Emmanuelle Devos quitte le lycée en classe de première pour intégrer les Cours Florent, où elle a pour professeur Francis Huster, qui lui offre son premier rôle à l'écran dans On a volé Charlie Spencer (1986). Cette époque d'apprentissage du jeu d'acteur est pour elle l'occasion de fréquenter les Ateliers de la Fémis, où elle rencontre Noémie Lvovsky et Arnaud Desplechin, alors amis et élèves dans la même promotion. Ces rencontres amicales lui ouvrent la porte du cinéma : auprès d’eux elle redécouvre les films classiques comme ceux de Bergman, et obtient des rôles dans leurs films, à commencer par Dis-moi oui, dis-moi non, le court-métrage de fin d’études de Noémie Lvovsky, puis La vie des morts, premier moyen-métrage d’Arnaud Desplechin.


- Jouer, dit-elle, engage le corps. C'est tout de même nos larmes, notre sang. Emmanuelle Devos tient pour essentielle cette participation physique totale et presque sacrificielle de l'acteur pour son rôle. Le cinéma montre les corps et celui qu’elle donne à voir est d’abord un corps embarrassé, un corps qui veut tout et n’ose rien, un corps maladroit, touchant de pudeur.

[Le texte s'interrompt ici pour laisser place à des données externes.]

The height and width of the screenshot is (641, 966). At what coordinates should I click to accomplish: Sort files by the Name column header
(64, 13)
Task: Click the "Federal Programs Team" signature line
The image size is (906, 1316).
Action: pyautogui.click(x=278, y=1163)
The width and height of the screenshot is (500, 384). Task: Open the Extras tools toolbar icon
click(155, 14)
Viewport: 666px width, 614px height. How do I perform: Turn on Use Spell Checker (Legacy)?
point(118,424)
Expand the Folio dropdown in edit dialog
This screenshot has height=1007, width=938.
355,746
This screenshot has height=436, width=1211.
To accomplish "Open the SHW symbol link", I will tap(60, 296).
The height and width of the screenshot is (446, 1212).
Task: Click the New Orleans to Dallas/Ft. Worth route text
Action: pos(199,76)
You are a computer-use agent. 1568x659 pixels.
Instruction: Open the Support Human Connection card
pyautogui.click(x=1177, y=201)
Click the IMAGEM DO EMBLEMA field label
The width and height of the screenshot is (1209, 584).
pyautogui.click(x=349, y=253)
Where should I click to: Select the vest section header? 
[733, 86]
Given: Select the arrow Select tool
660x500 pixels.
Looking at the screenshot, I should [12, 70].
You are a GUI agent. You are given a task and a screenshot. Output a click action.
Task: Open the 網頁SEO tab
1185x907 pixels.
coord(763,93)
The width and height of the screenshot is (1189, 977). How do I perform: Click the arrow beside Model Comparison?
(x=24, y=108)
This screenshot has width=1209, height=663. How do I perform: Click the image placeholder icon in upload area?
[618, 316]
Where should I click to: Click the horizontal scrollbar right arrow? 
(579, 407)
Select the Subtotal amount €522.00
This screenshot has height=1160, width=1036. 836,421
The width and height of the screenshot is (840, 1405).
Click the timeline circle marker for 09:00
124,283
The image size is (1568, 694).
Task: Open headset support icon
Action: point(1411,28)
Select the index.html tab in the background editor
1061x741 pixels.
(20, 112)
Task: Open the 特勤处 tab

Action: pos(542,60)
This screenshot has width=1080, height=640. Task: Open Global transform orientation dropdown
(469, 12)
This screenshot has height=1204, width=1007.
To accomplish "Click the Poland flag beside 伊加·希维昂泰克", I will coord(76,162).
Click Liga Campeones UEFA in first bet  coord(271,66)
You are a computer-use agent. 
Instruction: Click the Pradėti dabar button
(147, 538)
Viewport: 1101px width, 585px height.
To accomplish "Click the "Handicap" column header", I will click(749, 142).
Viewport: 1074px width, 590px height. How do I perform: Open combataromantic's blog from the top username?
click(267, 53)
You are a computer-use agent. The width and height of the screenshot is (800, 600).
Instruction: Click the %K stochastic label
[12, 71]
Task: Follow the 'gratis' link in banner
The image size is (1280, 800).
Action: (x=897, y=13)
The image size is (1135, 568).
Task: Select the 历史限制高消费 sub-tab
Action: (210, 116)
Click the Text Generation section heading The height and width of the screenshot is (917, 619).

La plupart de ses rôles offrent une image de la solitude féminine : dans La Vie des morts (1991), Emmanuelle Devos joue Laurence, la fiancée de Bob (Emmanuel Salinger), qui se retrouve au milieu d’un drame familial, dans l’ambiance d’une cousinade dont elle est évidemment exclue : elle est celle qui ne fait pas partie de la famille, qui n’en comprend pas les codes. Dans Comment je me suis disputé… (Ma vie sexuelle) (1996), elle est l'amoureuse trompée puis quittée de Paul Dédalus, qui déclame dans un café, les yeux larmoyants et la voix vibrante d’émotion, une lettre d’amour face caméra. Enfin dans Sur mes lèvres (2001) de Jacques Audiard, elle est une secrétaire méprisée par ses collègues, isolée socialement par sa surdité et sa timidité maladive.


Pour Comment je me suis disputé… (Ma vie sexuelle), Arnaud Desplechin expliquait lui avoir donné un rôle à la fois central et marginal : le personnage d’Esther nous est introduit comme un personnage qui n’existe que par procuration, elle semble n’aspirer à rien, elle est l’inculte et la laissée-pour-compte d’une tribu d’amis normaliens. Son manque de spontanéité nous amuse, sa candeur nous trouble : « Tu n’as qu’à me dire ce que je dois te dire et je le dis ! » dit-elle à Paul pour le retenir alors qu’il la quitte… Puis, Esther s’absente un long moment du film pour permettre le déploiement des autres personnages de ce film-fresque : Sylvia, (Marianne Denicourt), Bob (Thibault de Montalembert), Nathan (Emmanuel Salinger), Jean-Jacques (Denis Podalydes), Frédéric Rabier (Michel Vuillermoz),... Le film revient en sa fin, dans un ultime détour, sur le personnage d’Esther : par une sorte de retournement, Esther qui était jusqu’ici reléguée au rang de personnage secondaire, devient le personnage principal du film, celui dont la mélancolie nous touche, celui sur lequel le film s’achève. Ainsi, le rôle d’Emmanuelle Devos supplante celui de Mathieu Amalric et le film se trouve happé, emporté par un personnage qu’il plaçait initialement en marge. Comme le dit Emmanuelle Devos à propos de ses apparitions dans les films d'Arnaud Desplechin : « je suis toujours ou presque arrivée au dernier moment, je ne suis pas "prévue" [...], j'arrive en secret comme une invitée de dernière minute que l'on n'attendait pas, ou plus. ». Peut-être est-ce cette présence-absence, cet effacement discret et magnétique à la fois qui fait tout le charme de son jeu.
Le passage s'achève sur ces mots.